What Indo-European languages sound like Albanian and have similar words in it like shkolla?


----------



## J.F. de TROYES

Do you mean : *shkollë (school ) ?*  Albanian is placed on an I.E. branch where there is no other known language ( it's the same for Greek ) . Some scholars believe that it has to do with ancient languages like Illyrian or Thracian, but as far no definite evidence has been given. If you are interested in this language, you can see here .


----------



## lietus

I don't think there are any IE languages that sound like Albanian... not even remotely  

JFdT, I think shkolla would be the definite form of shkollë.


----------



## hajenso

It's easy to find words in Albanian that have "cognates" in other languages, but they are pretty much all borrowings rather than true cognates in the strictest sense.  "Shkollë" is an example, borrowed from Latin "schola".


----------



## lietus

Did Albanians borrow it directly from Latin? That seems unlikely to me, but I don't know exactly how to say school in Bulgarian or Serbo-Croatian, so the closest thing I can think of is the Romanian word şcoală... The pronunciations are pretty close, as ş/sh and ă/ë have the same pronunciations.

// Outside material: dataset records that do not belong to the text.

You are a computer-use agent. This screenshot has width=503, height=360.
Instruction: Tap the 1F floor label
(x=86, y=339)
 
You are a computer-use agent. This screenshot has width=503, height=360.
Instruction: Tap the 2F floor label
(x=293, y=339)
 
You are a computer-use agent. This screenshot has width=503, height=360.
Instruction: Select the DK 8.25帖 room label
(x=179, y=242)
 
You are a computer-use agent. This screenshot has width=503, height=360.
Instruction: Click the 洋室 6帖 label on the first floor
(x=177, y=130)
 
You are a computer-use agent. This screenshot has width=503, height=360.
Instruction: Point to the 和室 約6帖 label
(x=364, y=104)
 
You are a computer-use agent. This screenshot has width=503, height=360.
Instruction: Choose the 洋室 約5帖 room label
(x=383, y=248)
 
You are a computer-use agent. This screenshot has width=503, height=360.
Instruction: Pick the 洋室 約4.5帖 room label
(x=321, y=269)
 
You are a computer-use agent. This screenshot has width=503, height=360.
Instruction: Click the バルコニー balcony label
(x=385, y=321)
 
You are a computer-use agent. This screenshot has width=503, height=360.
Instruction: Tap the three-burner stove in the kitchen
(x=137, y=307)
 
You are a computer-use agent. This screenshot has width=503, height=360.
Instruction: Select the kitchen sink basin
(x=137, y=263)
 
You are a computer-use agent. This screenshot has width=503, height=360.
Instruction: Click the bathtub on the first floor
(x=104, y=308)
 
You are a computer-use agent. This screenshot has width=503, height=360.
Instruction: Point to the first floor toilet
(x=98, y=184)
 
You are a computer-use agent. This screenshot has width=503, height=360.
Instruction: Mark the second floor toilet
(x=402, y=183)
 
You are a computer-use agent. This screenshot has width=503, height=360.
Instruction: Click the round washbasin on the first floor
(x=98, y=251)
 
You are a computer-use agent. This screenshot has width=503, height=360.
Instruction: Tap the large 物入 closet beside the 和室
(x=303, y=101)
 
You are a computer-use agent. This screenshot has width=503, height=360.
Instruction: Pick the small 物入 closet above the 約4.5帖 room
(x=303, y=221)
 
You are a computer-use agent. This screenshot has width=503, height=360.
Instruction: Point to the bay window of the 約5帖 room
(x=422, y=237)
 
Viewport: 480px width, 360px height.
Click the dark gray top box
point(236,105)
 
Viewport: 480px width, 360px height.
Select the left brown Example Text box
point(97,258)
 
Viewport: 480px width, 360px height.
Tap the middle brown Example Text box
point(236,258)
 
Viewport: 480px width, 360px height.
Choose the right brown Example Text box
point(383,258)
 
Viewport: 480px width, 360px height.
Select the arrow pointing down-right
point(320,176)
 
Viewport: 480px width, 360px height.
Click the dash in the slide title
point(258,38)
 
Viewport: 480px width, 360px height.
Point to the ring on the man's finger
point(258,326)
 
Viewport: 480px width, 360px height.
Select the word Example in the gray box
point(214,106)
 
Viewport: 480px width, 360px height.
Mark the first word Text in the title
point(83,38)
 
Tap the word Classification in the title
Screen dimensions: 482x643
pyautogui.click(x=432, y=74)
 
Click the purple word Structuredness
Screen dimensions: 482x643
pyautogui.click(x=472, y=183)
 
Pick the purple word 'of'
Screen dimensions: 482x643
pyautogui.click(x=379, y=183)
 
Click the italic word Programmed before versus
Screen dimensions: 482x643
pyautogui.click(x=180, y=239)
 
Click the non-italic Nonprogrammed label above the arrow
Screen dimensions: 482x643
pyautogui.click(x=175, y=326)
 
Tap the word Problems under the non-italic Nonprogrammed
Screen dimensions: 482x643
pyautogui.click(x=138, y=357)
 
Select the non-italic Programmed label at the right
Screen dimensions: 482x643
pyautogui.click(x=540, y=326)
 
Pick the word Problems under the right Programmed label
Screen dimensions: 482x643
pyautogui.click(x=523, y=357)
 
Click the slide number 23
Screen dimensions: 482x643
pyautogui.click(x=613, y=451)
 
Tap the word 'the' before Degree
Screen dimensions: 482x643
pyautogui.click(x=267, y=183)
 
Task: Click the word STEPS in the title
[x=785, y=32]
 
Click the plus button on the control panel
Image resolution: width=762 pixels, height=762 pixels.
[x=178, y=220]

After doing a bit of poking around, it appears that school in Serbo-Croatian is школа/škola and that Romanian borrowed the word from them. So I suppose it's likely that Albanian got it through them, aswell.


----------



## hajenso

It's possible that it came to Albanian from Romanian, yeah.  There's a lot of evidence that points to a closer geographical and social proximity between those two languages in times past.  But there are a lot of genuine Latin loanwords in Albanian, some of which are much less obvious.  Some examples are mbret "king" < L imperatorem, mallkoj "to curse" < L maledicere, qytet "city" < L civitatem, ushtri "army" < L exercitum, etc.


----------



## lietus

Something about Dacian and Thracian and Illyrian and a Balkan substratum or something... I'm not sure, Albanian makes my brain hurt


----------